**Exercise text**
April 12, 2024 – Scientists and researchers have long raised concerns about the potential increased risks of autism and ADHD from taking acetaminophen during pregnancy, even though the FDA and the American College of Obstetricians and Gynecologists have said it’s safe to use when you’re carrying a child.

But new findings should bring comfort to pregnant people who need pain relief, given that full-dose aspirin and nonsteroidal anti-inflammatory drugs have been shown to pose serious risks to pregnant patients. 

Taking over-the-counter pain relievers with acetaminophen, such as Tylenol, during your pregnancy will not increase your child’s risk of having autism, attention deficit hyperactivity disorder (ADHD), or an intellectual disability, a large study found. 

If a pregnancy results in an abnormal outcome, patients are often quick to blame themselves, picking out every moment they might have messed up during their pregnancy, explained Jeffrey Kuller, MD, a maternal-fetal medicine specialist from Duke University. 

“Recall bias is a real thing,” said Kuller, who was not involved with the study. “There’s this guilt. ‘Did I cause this? Was it because of the cigarette I smoked or the drink I had before I knew I was pregnant?’”

In reality, when a child has autism, ADHD, or a learning disability, the causes are usually many, and we don’t yet fully understand why some children have these problems with brain development.

“I think it’s quite unlikely that it was the Tylenol somebody took during pregnancy that led to those outcomes,” Kuller said. “That’s a huge reach and just a way to make people who are already feeling badly about a difficult situation feel so much worse.”

The study, led by researchers from Drexel University and the Karolinska Institute in Sweden and published this week in The Journal of the American Medical Association, analyzed medical record data from almost 2.5 million children born in Sweden from 1995 to 2019. 

The findings showed a slightly increased risk of autism, ADHD, and learning disabilities when comparing children exposed to acetaminophen during pregnancy to those who weren’t. But when the data was extended to include full sibling pairs (those from the same biological parents), no evidence was found to link Tylenol with a higher risk of autism, ADHD, or learning disabilities.

Using a sibling analysis in a large study like this irons out any genetic and environmental factors that weren’t seen before. The authors said the slight link between Tylenol use during pregnancy and autism, ADHD, and learning disabilities when sibling controls are not taken into account is likely passed down through genes that lead to problems with development and because “those who used acetaminophen during pregnancy reported higher prevalence of multiple health conditions associated with neurodevelopmental disorders compared with nonusers,” they wrote.

**Exercise**
Check each statement against the acetaminophen text above, answering yes or no and quoting the words that decide it: (a) The study drew on medical record data from almost 2.5 million children born in Sweden from 1995 to 2019. (b) Jeffrey Kuller took part in the study. (c) The sibling analysis found evidence linking Tylenol with a higher risk of autism, ADHD, or learning disabilities.

**Data extracts**

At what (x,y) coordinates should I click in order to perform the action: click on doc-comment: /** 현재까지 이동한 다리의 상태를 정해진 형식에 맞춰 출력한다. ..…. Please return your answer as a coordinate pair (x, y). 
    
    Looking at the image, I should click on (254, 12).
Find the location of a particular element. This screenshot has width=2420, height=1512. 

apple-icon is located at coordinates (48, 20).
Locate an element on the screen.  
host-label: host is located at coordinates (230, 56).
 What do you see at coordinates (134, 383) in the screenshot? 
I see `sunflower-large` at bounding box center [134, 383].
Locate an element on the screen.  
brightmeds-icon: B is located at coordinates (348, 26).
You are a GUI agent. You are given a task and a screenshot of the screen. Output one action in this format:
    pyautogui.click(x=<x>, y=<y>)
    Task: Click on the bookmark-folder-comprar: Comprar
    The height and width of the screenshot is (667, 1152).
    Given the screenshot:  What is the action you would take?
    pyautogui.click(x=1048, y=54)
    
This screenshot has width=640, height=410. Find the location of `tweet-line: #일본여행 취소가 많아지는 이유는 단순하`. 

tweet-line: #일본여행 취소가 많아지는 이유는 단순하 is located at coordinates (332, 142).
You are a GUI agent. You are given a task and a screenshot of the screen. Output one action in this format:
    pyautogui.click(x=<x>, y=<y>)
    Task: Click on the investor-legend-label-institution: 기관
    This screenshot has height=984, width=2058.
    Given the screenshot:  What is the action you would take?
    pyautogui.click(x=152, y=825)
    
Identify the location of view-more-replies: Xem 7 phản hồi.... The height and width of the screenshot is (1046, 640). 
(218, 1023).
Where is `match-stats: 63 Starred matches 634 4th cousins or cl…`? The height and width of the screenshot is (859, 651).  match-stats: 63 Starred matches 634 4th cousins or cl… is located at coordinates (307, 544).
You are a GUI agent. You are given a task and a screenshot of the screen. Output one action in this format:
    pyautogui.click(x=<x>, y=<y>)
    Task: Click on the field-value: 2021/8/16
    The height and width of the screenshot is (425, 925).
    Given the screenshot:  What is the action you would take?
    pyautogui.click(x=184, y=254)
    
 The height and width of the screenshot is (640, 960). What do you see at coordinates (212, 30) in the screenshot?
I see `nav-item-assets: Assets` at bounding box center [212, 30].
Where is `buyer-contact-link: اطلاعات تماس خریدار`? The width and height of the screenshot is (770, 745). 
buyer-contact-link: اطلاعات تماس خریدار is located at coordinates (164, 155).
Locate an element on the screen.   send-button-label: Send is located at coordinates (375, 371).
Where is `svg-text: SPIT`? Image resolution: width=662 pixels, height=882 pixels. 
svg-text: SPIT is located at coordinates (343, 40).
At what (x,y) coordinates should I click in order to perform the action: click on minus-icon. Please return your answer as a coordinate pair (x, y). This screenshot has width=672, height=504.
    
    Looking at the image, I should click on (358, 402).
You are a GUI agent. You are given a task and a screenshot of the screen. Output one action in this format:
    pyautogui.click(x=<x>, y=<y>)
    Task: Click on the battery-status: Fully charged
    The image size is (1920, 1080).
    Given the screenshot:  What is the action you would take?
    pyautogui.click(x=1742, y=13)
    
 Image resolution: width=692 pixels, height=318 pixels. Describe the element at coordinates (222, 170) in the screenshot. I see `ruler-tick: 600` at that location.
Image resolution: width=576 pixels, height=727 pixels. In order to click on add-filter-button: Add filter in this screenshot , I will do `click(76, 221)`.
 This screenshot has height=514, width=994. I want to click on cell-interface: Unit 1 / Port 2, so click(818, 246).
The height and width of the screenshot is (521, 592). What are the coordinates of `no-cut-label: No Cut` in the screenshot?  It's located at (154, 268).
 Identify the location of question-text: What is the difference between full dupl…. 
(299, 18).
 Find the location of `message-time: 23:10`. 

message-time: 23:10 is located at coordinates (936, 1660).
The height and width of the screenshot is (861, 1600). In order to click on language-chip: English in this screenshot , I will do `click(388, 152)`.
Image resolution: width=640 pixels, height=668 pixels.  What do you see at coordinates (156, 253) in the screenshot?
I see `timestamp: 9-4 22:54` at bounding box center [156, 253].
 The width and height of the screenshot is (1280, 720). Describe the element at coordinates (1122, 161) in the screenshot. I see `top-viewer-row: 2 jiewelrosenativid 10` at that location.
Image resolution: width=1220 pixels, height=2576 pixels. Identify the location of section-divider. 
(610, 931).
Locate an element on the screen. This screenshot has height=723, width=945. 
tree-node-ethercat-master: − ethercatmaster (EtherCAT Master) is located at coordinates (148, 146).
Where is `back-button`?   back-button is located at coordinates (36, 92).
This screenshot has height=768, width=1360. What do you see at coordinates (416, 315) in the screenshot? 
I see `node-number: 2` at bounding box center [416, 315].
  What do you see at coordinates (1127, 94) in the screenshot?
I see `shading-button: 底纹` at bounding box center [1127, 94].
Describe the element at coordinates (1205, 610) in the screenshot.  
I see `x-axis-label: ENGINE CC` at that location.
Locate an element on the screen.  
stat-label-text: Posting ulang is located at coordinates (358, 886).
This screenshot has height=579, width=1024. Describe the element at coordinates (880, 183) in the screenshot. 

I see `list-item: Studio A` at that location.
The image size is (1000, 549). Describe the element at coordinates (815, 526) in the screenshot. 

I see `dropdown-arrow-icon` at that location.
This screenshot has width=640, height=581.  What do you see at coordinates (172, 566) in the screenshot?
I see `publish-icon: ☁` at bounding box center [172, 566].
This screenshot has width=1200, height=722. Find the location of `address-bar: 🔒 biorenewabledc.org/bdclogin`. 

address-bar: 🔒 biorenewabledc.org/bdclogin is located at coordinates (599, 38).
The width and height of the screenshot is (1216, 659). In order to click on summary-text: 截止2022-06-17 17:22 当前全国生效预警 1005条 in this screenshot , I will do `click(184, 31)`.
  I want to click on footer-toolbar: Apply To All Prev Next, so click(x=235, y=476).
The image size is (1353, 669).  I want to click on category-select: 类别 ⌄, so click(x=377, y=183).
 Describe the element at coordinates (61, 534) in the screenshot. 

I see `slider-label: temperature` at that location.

**Solution**
(a) Yes: "analyzed medical record data from almost 2.5 million children born in Sweden from 1995 to 2019."
(b) No: "who was not involved with the study."
(c) No: "no evidence was found to link Tylenol with a higher risk of autism, ADHD, or learning disabilities."